3. Which are the three most common acyanotic congenital heart lesions?
4. True/False: The presence of palpable femoral pulses rules out the diagnosis of aortic coarctation.
5. True/False: Surgical repair of PDA does not require cardiopulmonary bypass.
6. Explain how a child with an isolated VSD (classified as an acyanotic lesion) could become cyanotic?
7. True/False: Medical students and residents will typically not hear the murmur of a VSD during the initial newborn assessment in the nursery because the murmur of a VSD is subtle and low pitched.
Related x-rays
Aortic Coarctation: Goto CS. Wheezing and Respiratory Distress in a 7-Week Old. In: Yamamoto LG, Inaba AS, DiMauro R. Radiology Cases In Pediatric Emergency Medicine, 1995, volume 2, case 6. Available online at: www.hawaii.edu/medicine/pediatrics/pemxray/v2c06.html
Cor Triatriatum: Matsuda JJ. Tachypnea in a 2-Month Old. In: Yamamoto LG, Inaba AS, DiMauro R. Radiology Cases In Pediatric Emergency Medicine, 1995, volume 4, case 3. Available online at: www.hawaii.edu/medicine/pediatrics/pemxray/v4c03.html
References
1. Keith JE, Rowe RD, Vlad P. Incidence. In: Keith JE, Rowe, RD, Vlad P (eds). Heart Disease In Infancy And Childhood, second edition. 1967, New York: The Macmillan Company, p 3.
2. Brom AG. Narrowing of the aortic isthmus and enlargement of the mind. J Thorac Cardiov Surg 1965;50:166.
3. Duffie Jr. ER, Wilson JF. Coarctation of the Aorta. In: Moss AJ, Adams FH (eds). Heart Disease In Infants, Children, and Adolescents, second edition. 1968, Baltimore: The Williams and Wilkins Company, p. 386.
4. Silander T. Anomalous origin of the right subclavian artery and its relation to coarctation of the aorta. Arch Chir Scand 1962;124:412.
5. Waldhausen JA, Nahrwold DL. Repair of coarctation of the aorta with subclavian flap. J Thorac Cardiovasc Surg 1966;51:532-533.
6. Sealy WC. Indications for surgical treatment of coarctation of the aorta. Surg Gynec Obstet 1953;97:301.
Answers to questions
1. False. The physiologic pulmonary hypertension present in a newborn can prevent blood flow across a septal defect or PDA. These can be detected several hours after birth or several days after birth. Other congenital heart disease lesions may remain occult for longer period of time.
2. False. An aberrant right subclavian artery originating below a coarctation will produce equal pressures in the right arm and leg.
3. VSD, ASD, PDA. Of these, VSD is the most common.
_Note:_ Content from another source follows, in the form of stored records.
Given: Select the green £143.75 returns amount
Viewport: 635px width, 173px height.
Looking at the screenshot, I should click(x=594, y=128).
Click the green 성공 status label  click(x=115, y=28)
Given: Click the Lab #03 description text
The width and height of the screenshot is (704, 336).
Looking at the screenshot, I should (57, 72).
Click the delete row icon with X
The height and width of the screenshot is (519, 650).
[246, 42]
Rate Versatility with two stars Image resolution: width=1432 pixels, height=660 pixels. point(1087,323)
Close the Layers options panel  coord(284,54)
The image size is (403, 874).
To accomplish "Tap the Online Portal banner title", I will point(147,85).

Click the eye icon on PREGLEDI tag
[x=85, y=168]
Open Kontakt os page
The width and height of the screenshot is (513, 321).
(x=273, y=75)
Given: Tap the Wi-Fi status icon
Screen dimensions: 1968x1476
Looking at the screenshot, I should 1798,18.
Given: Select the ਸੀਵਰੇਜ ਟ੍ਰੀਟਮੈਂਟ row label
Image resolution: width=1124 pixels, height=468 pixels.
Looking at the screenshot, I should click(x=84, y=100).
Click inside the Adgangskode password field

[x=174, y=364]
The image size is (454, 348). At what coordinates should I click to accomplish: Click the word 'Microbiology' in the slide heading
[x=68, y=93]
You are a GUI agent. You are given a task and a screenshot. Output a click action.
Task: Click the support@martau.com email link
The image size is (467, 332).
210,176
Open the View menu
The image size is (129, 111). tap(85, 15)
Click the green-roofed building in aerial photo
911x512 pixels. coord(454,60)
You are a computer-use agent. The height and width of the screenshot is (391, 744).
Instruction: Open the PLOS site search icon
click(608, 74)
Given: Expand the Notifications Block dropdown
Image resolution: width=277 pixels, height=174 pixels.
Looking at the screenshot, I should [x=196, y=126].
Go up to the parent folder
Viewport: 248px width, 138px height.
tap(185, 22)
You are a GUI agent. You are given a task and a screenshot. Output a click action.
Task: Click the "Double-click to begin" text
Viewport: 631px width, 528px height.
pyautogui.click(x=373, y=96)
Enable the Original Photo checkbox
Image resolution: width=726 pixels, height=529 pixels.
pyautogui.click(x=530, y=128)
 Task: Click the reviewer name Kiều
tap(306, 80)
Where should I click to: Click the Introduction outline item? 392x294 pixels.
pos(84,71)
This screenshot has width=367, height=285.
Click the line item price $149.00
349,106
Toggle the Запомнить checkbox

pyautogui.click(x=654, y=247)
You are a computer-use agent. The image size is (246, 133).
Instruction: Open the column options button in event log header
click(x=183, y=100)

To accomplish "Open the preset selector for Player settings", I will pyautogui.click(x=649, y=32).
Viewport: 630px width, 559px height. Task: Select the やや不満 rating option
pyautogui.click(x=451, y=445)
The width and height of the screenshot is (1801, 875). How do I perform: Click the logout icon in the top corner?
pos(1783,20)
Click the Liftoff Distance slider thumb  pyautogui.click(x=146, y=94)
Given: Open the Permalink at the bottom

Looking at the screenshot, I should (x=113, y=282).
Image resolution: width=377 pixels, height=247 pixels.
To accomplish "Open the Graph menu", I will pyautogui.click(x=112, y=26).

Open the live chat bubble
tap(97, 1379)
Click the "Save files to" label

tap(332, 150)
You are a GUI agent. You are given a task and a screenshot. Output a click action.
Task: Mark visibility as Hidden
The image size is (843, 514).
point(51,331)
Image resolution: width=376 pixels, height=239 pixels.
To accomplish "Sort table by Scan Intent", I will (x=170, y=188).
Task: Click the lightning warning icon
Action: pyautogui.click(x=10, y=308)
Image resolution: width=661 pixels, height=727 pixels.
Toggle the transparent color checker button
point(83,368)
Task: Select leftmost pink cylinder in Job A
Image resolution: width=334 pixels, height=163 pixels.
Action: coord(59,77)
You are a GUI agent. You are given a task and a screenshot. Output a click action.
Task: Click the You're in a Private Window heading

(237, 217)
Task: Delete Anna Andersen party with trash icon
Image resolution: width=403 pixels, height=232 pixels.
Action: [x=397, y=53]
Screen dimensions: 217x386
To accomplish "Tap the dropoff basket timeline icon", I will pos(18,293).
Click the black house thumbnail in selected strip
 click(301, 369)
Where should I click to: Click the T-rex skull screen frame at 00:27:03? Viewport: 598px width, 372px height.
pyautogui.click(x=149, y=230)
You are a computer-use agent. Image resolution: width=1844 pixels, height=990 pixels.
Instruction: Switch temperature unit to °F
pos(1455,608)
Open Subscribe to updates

4. False. Development of collateral vessels to the lower body can produce palpable femoral pulses.
5. True.
6. Congestive heart failure and pulmonary edema may cause hypoxia. If the hypoxia is severe enough, visible cyanosis will result, although this can be overcome with oxygen and other treatments for pulmonary edema and congestive heart failure. Long standing excessive pulmonary blood flow leads to pulmonary hypertension and Eisenmenger's complex, right to left shunting and cyanosis.
7. False. They cannot hear the murmur of a VSD on day 1 because on day 1, pulmonary vascular resistance is still high, which restricts left to right flow through the VSD. On day 2, pulmonary vascular resistance is lower, so left to right shunting through the VSD increases making the murmur louder.